Current through October 22, 2024
Section 0800-02-26-.04 - BILLING CODE SETSBilling codes and modifier systems identified below are valid codes for the specified workers' compensation transactions, in addition to any code sets defined by the standards adopted in 0800-02-26-.04.
(1) "CDT-4 Codes" - codes and nomenclature prescribed by the American Dental Association.(2) "CPT® Codes" - the procedural terminology and codes contained in the "Current Procedural Terminology," as published by the American Medical Association and as adopted in the appropriate fee schedule effective on the date of service.
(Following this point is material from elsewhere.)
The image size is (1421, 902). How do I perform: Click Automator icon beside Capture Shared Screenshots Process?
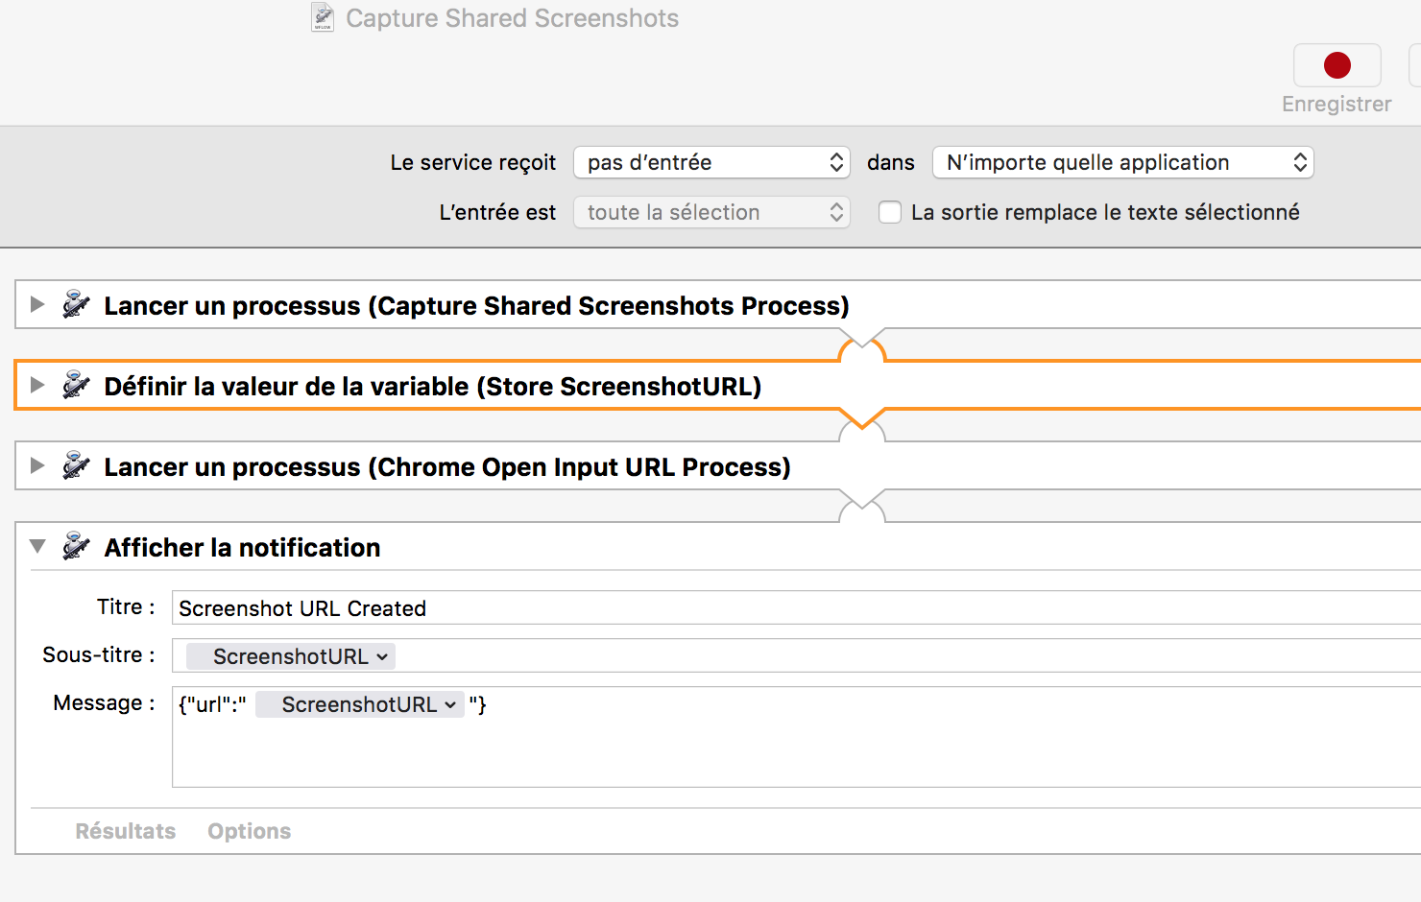click(76, 305)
See 0800-02-17.(3) "Diagnosis Related Group (MS-DRG)" - the inpatient classification scheme used by CMS for hospital inpatient reimbursement. The MS-DRG system classifies patients based on principal diagnosis, surgical procedure, age, presence of co-morbidities and complications, and other pertinent data that demonstrate similar resource consumption and length of stay patterns as defined by Medicare.(4) "HCPCS" - CMS' Healthcare Common Procedure Coding System, a coding system which describes products, supplies, procedures, and health professional services and which includes the American Medical Association's (AMA's) Physician "Current Procedural Terminology, CPT®, codes, alphanumeric codes, and related modifiers.(5) "ICD-9-CM Codes" - diagnosis and procedure codes in the International Classification of Diseases, Ninth Revision, Clinical Modification published by the United States Department of Health and Human Services are adopted by reference.(6) "ICD-10-CM/PCS Codes" - diagnosis and procedure codes in the International Classification of Diseases, Tenth Edition, Clinical Modification/Procedure Coding System maintained and published by the United States Department of Health and Human Services are adopted by reference.(7) "NDC" - National Drug Codes of the United States Food and Drug Administration.(8) "Revenue Codes" - the 4-digit coding system developed and maintained by the National Uniform Billing Committee for billing inpatient and outpatient hospital services, home health services, and hospice services.(9) "National Uniform Billing Committee Codes" - code structure and instructions established for use by the National Uniform Billing Committee (NUBC), such as occurrence codes, condition codes, or prospective payment indicator codes. As of the date of publication of this model rule, these are known as UB04 codes.(10) "Narrative Medical Reports" required by 0800-02-17-.15 shall use the procedure codes WC101, WC 102 and WC 103 as specified therein. (eBill Companion Guide - Chapter 2.8)Tenn. Comp. R. & Regs. 0800-02-26-.04
Original rules filed December 13, 2017; effective 3/13/2018.Authority: T.C.A. § 50-6-202(a)-(c).